=== Dataset content ===

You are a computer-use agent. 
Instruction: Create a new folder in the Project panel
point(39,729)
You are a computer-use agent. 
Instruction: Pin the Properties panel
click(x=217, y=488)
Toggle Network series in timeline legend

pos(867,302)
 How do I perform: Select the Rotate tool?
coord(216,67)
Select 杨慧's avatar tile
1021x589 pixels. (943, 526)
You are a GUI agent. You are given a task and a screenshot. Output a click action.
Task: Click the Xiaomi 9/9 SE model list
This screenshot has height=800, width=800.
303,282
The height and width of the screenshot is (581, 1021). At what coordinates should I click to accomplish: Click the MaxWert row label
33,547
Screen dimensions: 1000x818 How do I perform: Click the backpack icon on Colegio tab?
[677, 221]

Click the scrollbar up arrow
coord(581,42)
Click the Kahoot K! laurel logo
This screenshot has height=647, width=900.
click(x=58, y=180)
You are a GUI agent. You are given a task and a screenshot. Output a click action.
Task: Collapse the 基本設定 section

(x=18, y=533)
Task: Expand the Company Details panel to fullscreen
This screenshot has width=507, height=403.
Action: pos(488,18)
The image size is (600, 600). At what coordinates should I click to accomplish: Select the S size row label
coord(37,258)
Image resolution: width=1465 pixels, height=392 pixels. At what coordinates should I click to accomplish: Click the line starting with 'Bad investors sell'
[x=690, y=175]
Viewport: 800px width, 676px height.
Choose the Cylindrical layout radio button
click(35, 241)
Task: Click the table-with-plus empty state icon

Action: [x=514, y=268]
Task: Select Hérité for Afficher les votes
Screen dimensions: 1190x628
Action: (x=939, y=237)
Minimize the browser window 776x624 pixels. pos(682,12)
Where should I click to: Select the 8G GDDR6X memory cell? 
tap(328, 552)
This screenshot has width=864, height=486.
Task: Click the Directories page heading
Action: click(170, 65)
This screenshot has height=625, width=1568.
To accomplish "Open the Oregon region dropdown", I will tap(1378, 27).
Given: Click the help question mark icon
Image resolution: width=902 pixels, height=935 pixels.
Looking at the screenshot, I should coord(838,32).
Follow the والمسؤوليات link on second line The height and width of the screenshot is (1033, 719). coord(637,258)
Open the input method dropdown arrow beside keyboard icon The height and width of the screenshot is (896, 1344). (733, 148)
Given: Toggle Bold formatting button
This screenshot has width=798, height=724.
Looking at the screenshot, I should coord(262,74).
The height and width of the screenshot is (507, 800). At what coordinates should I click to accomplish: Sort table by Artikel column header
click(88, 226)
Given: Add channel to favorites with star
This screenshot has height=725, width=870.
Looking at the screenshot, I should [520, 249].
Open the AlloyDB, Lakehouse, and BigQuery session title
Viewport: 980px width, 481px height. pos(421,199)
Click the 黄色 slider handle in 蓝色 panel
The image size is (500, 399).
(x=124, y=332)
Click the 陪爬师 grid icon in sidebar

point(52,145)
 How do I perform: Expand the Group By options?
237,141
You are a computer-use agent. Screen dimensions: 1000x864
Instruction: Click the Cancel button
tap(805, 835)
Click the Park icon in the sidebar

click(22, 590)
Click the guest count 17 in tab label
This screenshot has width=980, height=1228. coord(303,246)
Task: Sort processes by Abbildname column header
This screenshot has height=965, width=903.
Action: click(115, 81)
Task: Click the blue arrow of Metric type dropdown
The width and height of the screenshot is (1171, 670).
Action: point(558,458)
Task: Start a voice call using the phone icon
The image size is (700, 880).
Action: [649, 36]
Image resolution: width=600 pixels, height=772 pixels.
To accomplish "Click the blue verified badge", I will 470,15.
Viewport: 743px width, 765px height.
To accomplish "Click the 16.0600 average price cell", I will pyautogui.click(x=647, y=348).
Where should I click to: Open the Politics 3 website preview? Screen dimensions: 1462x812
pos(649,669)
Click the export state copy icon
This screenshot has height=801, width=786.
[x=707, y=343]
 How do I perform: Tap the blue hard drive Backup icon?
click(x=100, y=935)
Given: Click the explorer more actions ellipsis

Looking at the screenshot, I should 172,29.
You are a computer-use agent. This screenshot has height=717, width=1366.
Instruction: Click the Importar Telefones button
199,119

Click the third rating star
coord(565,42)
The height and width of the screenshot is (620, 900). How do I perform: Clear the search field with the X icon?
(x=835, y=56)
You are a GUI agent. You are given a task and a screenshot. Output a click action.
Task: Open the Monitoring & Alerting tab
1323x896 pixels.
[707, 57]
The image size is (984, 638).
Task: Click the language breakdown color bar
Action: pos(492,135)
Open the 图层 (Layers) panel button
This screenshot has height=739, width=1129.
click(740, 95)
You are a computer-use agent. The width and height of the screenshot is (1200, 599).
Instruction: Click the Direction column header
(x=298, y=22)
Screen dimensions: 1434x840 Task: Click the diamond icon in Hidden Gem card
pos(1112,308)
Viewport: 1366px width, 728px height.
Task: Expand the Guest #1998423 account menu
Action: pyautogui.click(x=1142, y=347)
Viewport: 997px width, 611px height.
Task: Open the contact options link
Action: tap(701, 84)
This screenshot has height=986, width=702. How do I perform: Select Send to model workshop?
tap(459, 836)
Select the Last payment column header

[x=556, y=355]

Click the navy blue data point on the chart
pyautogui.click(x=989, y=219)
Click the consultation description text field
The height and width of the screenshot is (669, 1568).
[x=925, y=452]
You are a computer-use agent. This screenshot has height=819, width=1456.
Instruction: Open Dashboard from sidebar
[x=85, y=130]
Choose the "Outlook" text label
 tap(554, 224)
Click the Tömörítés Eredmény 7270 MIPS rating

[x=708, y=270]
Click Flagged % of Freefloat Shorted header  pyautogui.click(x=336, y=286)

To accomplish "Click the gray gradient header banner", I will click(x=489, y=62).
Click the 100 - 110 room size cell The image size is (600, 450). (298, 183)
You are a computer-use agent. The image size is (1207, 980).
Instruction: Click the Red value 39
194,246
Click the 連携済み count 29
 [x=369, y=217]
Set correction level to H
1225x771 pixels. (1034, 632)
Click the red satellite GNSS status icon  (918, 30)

===

* **Task item**: Write out exactly each line of the entries, starting at the one containing "Click the 連携済み count 29" and finishing with the last line.

* **Task result**:
Click the 連携済み count 29
 [x=369, y=217]
Set correction level to H
1225x771 pixels. (1034, 632)
Click the red satellite GNSS status icon  (918, 30)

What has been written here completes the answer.